Page excerpt start
Action Learning in Preston

Thanks to Lucy for hosting the Action Learning Set at UCLAN last week. It was really good to meet others and find that two of them are, like me, new to their projects. I thought the principles of Action Learning – something else that is new to me – worked really well, as we took it in turns to listen to each other talk about project issues, ask helfpul questions and make practical suggestions. I noticed how often people said “thanks, that’s a really great idea!” People seemed to find the human contact reassuring.
Page excerpt end
* [What you are asked to do] In the Action Learning in Preston post, why did the writer think the principles of Action Learning worked really well? Answer in one to three sentences.
Data section start
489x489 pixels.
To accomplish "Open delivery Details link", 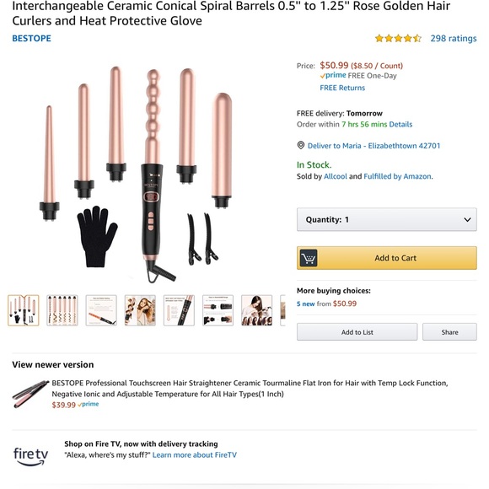I will (x=400, y=125).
Data section end
* [Solution to this problem] They worked well because the group took turns listening to each other talk about project issues. Members also asked helpful questions and made practical suggestions.